= Your instructions =
From the data below, copy each line that includes the word "agent".

= Records for this task =
>>>
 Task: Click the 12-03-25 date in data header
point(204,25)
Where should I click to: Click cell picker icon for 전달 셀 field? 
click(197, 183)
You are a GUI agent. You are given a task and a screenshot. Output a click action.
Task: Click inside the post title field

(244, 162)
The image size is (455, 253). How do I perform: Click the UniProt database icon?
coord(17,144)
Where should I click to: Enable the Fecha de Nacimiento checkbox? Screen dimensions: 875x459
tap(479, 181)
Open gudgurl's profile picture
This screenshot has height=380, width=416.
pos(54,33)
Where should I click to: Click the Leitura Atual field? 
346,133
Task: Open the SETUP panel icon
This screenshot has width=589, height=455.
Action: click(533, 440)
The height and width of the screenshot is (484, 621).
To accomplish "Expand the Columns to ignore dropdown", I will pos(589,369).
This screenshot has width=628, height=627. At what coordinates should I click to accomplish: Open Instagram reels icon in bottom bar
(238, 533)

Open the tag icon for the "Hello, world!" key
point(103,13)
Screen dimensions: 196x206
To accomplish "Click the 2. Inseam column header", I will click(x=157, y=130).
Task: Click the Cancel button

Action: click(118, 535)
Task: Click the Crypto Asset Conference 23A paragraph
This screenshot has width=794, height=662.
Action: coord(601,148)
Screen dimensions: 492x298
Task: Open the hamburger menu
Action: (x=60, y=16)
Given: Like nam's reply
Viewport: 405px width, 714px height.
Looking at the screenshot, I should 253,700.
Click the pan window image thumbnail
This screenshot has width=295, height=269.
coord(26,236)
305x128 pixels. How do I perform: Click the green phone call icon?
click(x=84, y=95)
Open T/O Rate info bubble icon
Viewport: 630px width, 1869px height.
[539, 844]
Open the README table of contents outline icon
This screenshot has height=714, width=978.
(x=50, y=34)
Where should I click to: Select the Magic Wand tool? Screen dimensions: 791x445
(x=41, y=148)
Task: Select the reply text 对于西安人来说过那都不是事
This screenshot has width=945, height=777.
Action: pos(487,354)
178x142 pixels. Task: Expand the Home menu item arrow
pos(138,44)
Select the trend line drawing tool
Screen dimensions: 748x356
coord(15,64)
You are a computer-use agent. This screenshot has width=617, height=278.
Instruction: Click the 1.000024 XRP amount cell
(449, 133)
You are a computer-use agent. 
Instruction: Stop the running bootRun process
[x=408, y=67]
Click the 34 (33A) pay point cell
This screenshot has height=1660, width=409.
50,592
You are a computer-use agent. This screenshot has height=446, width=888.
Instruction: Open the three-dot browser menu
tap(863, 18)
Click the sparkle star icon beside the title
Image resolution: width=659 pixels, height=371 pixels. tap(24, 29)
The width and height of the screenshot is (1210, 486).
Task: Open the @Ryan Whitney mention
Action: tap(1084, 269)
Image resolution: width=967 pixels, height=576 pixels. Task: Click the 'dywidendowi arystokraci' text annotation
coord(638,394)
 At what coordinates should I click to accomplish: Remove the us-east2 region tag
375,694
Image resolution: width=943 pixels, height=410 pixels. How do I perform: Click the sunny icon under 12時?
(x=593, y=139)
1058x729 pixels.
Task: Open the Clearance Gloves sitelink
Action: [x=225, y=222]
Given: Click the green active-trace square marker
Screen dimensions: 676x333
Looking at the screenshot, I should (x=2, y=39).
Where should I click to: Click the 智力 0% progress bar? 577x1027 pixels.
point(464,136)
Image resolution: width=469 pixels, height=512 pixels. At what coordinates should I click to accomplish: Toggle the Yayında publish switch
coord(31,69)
<<<
= Task response =
You are a GUI agent. You are given a task and a screenshot. Output a click action.
You are a computer-use agent. This screenshot has width=617, height=278.
You are a computer-use agent. 
You are a computer-use agent. This screenshot has height=446, width=888.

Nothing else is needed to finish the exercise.